*Records provided*.
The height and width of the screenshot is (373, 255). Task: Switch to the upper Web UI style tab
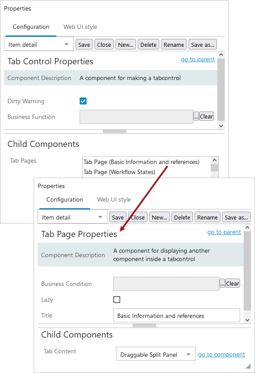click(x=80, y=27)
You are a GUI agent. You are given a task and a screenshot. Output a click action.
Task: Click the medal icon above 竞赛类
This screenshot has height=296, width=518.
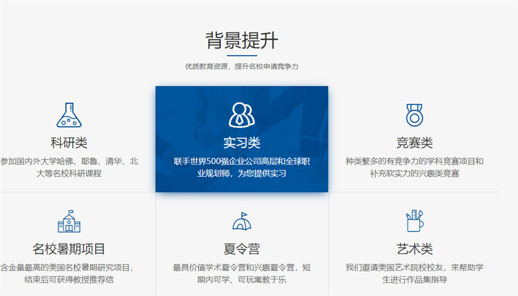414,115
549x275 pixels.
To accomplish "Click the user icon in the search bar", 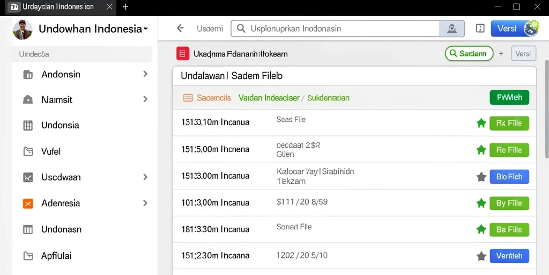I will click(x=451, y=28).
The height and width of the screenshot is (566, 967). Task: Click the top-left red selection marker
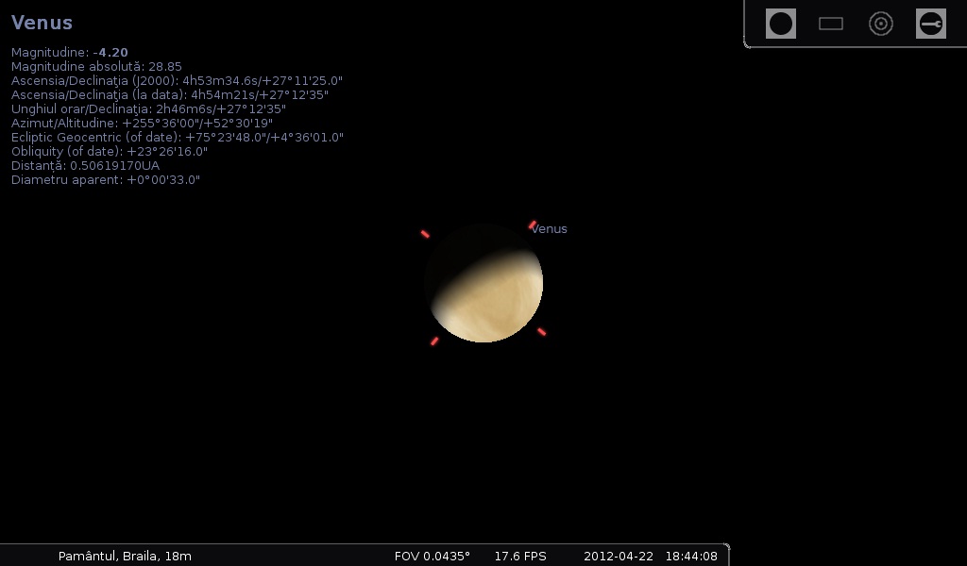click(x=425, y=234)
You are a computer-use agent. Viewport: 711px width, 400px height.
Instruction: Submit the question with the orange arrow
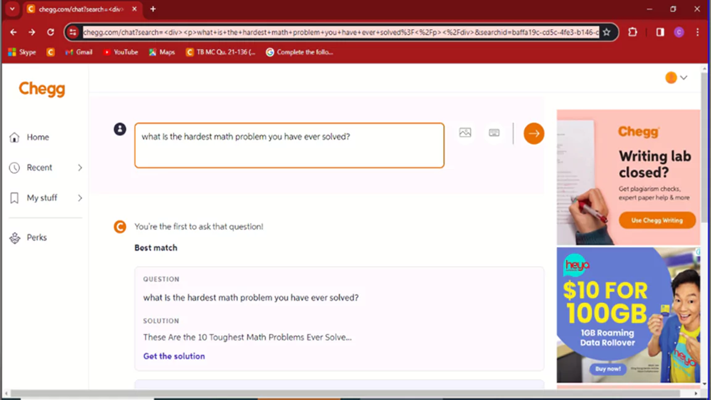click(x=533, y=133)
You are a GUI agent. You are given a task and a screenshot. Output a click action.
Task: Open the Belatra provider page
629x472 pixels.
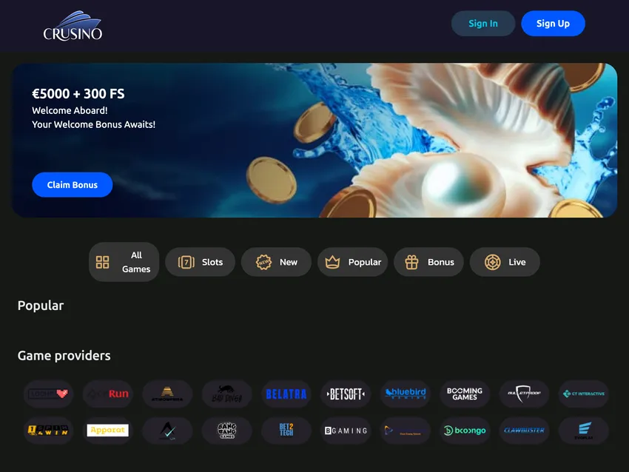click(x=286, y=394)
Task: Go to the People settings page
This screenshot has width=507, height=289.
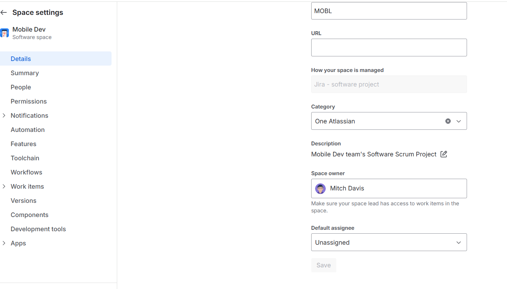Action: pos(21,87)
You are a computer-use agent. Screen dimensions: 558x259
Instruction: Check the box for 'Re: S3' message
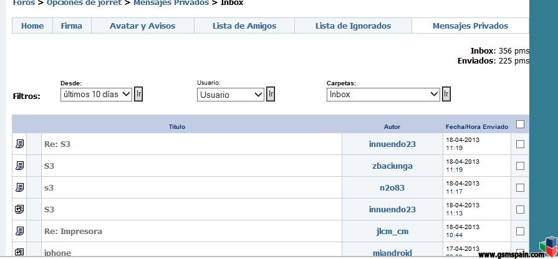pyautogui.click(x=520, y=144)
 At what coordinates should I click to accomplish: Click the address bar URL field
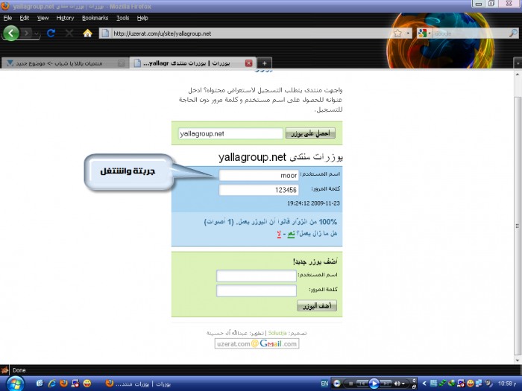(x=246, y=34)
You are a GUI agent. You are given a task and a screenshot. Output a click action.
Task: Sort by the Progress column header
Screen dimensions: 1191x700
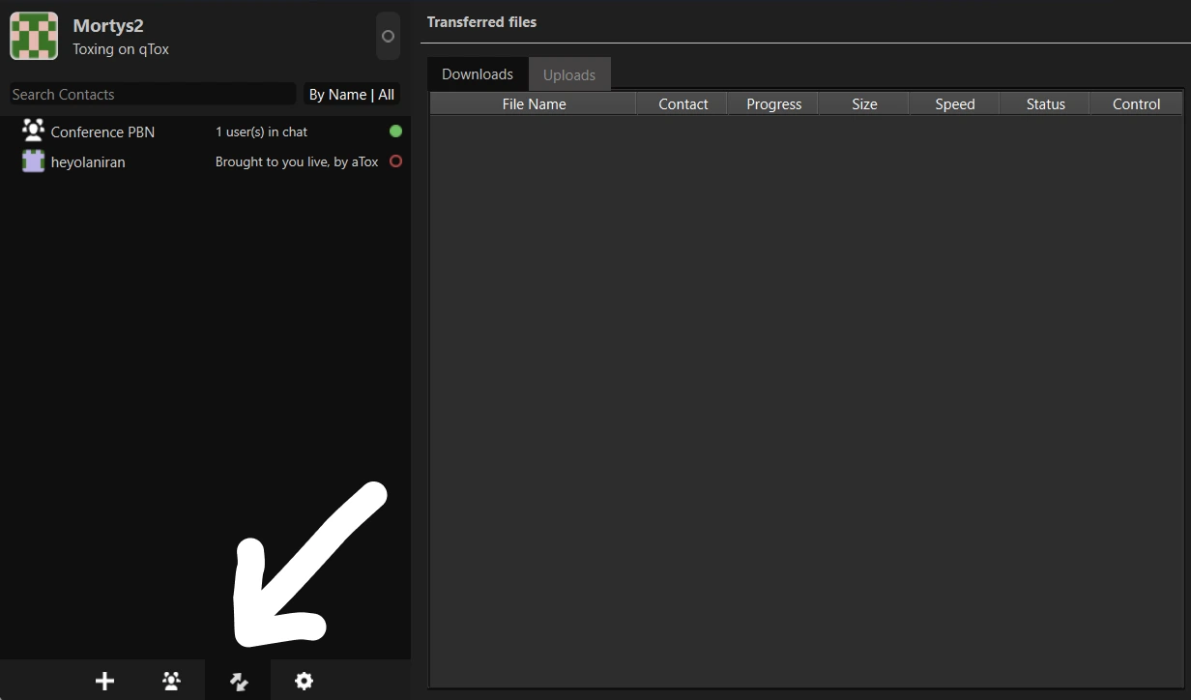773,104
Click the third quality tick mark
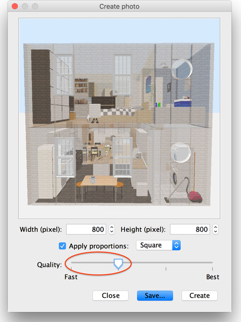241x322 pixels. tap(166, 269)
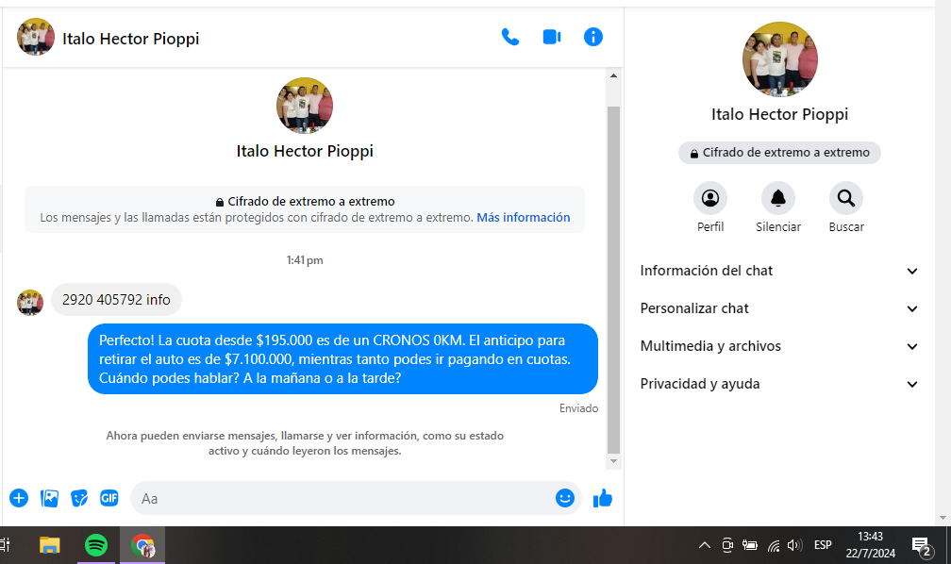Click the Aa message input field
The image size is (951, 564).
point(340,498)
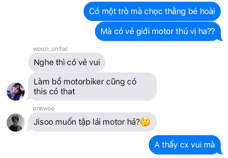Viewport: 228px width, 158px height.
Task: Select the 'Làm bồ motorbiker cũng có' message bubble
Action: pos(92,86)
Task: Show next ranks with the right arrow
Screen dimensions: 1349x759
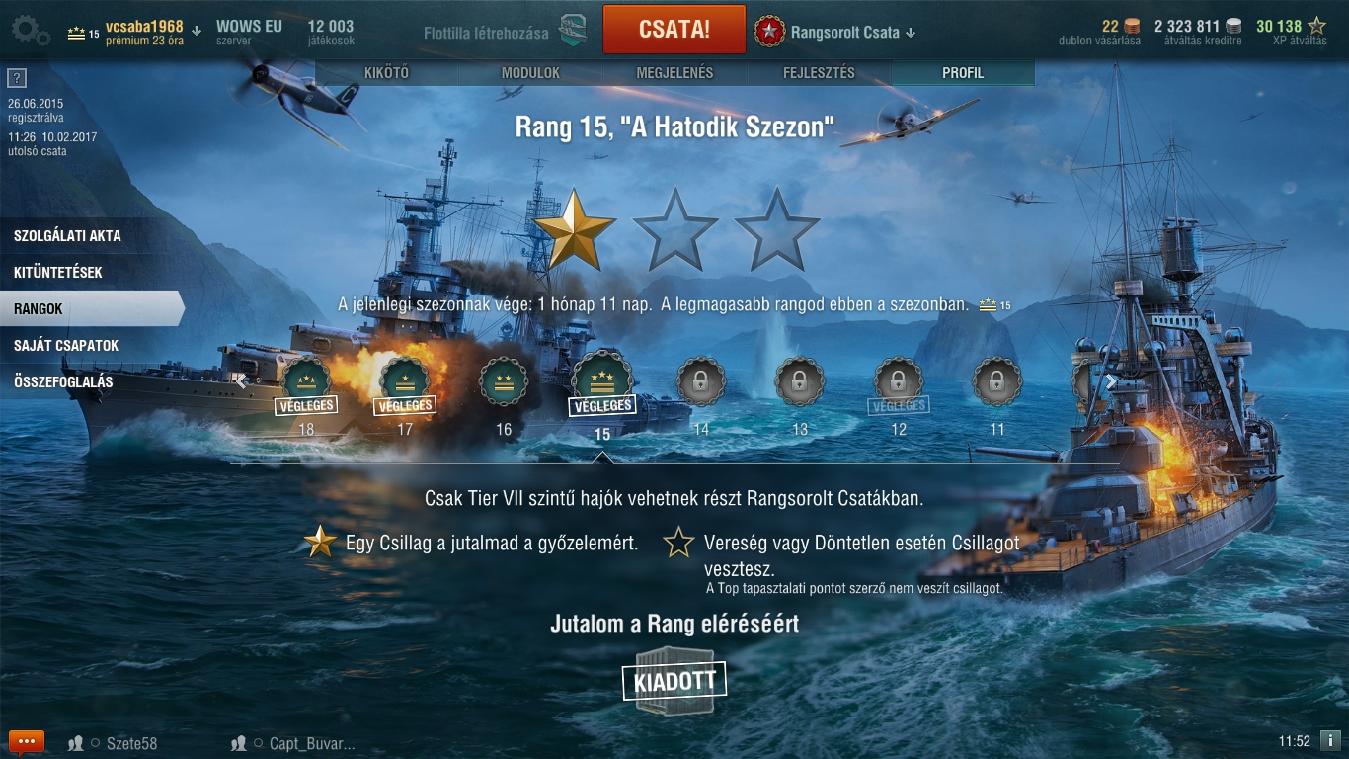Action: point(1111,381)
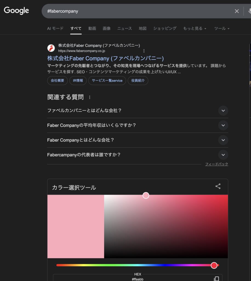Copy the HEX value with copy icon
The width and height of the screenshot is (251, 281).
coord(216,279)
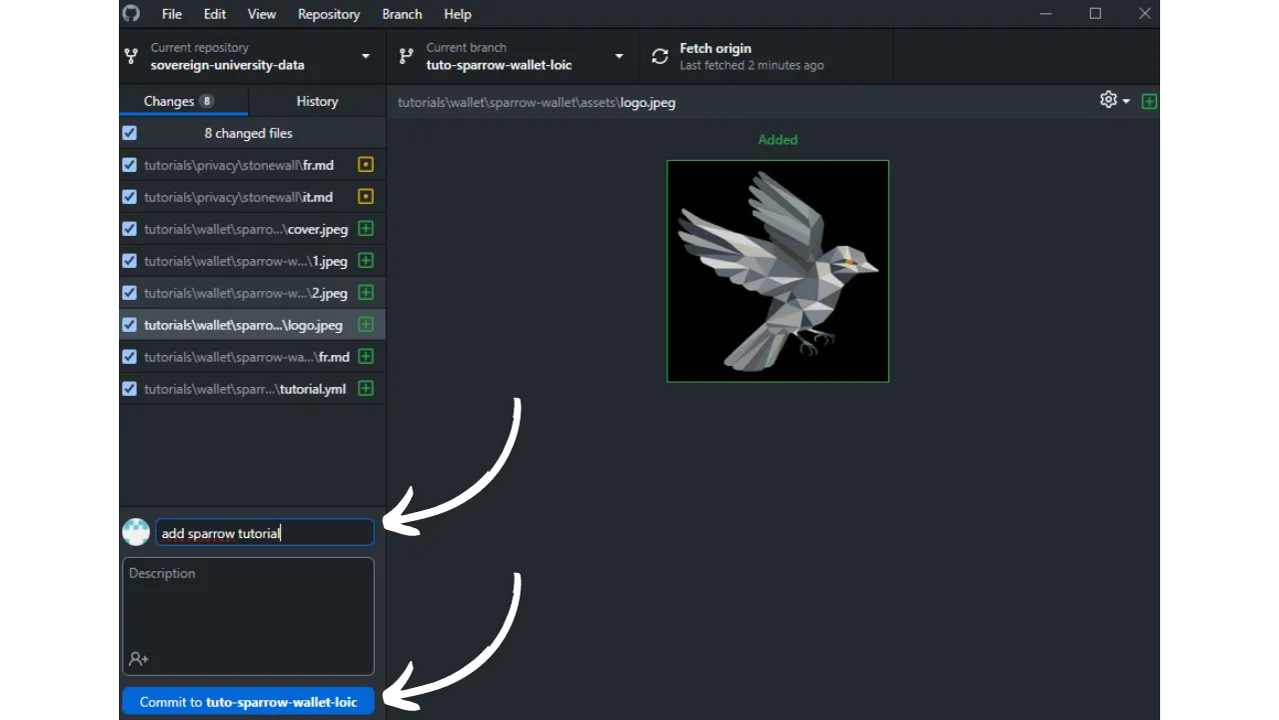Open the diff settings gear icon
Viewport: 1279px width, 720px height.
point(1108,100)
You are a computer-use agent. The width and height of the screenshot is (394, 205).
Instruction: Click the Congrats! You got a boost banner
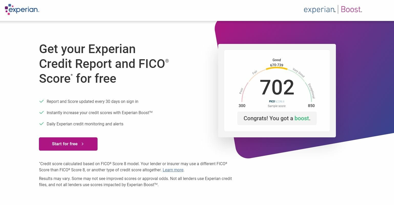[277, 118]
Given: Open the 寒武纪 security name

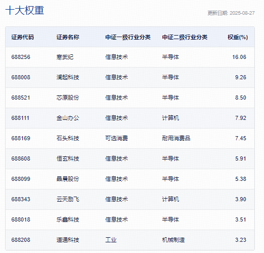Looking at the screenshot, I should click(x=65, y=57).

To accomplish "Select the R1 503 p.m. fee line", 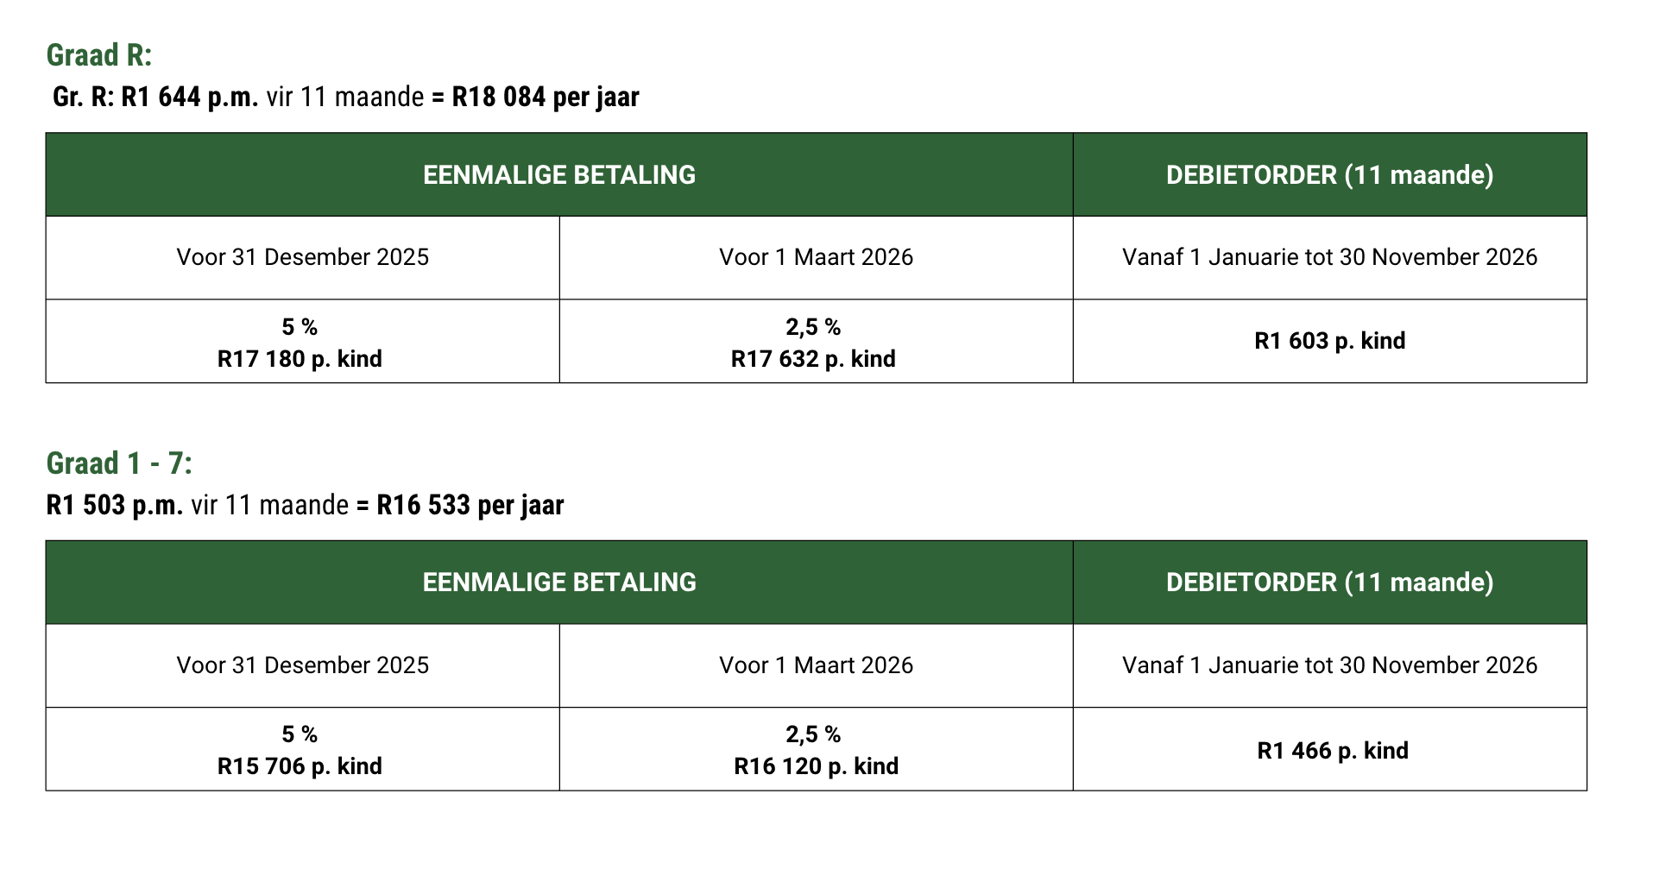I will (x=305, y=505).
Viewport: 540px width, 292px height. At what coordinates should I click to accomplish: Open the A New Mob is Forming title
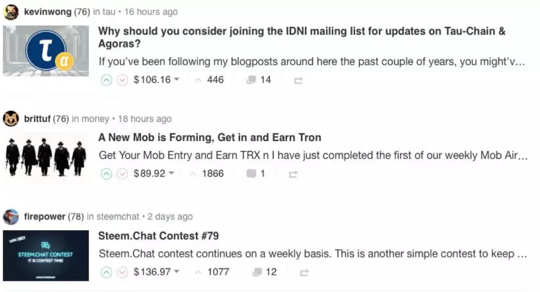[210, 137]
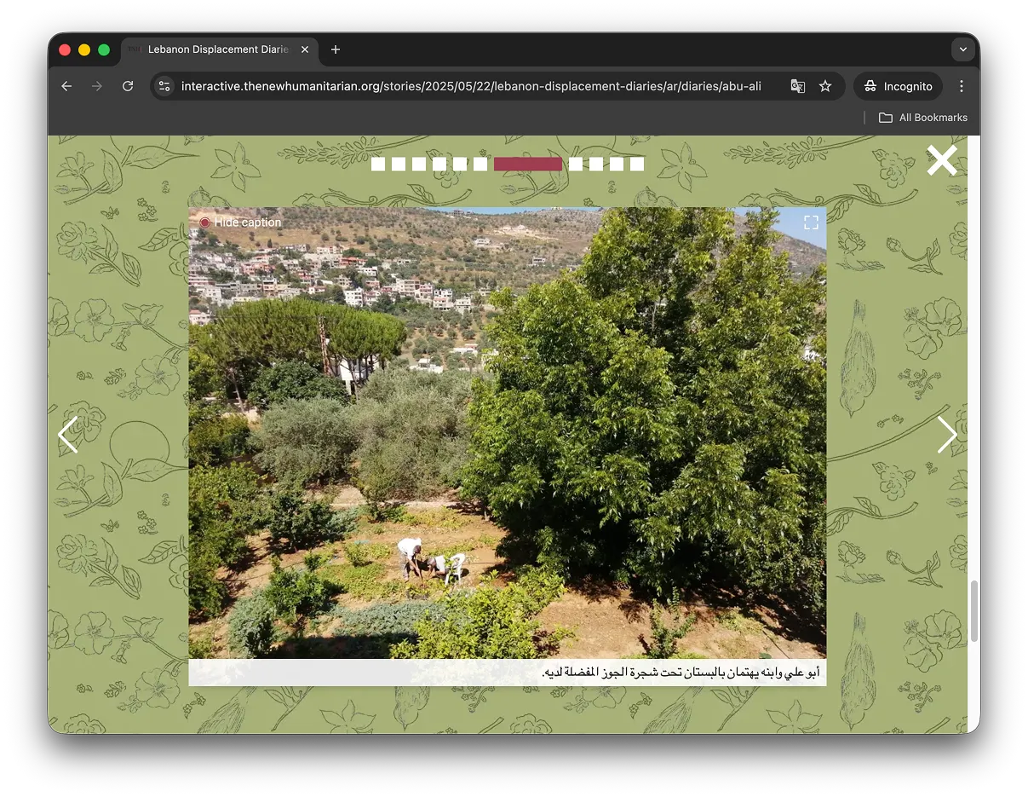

*Task to complete*.
Working from the records above, set down word for word everything from the line containing "You are a computer-use agent. Viewport: 711px" down to the line containing "Task: Open the Belatra provider page", ends included, minus the pictures.

*Response to the exercise*.
You are a computer-use agent. Viewport: 711px width, 400px height.
Instruction: Submit the question with the orange arrow
click(x=533, y=133)
You are a GUI agent. You are given a task and a screenshot. Output a click action.
Task: Open the Belatra provider page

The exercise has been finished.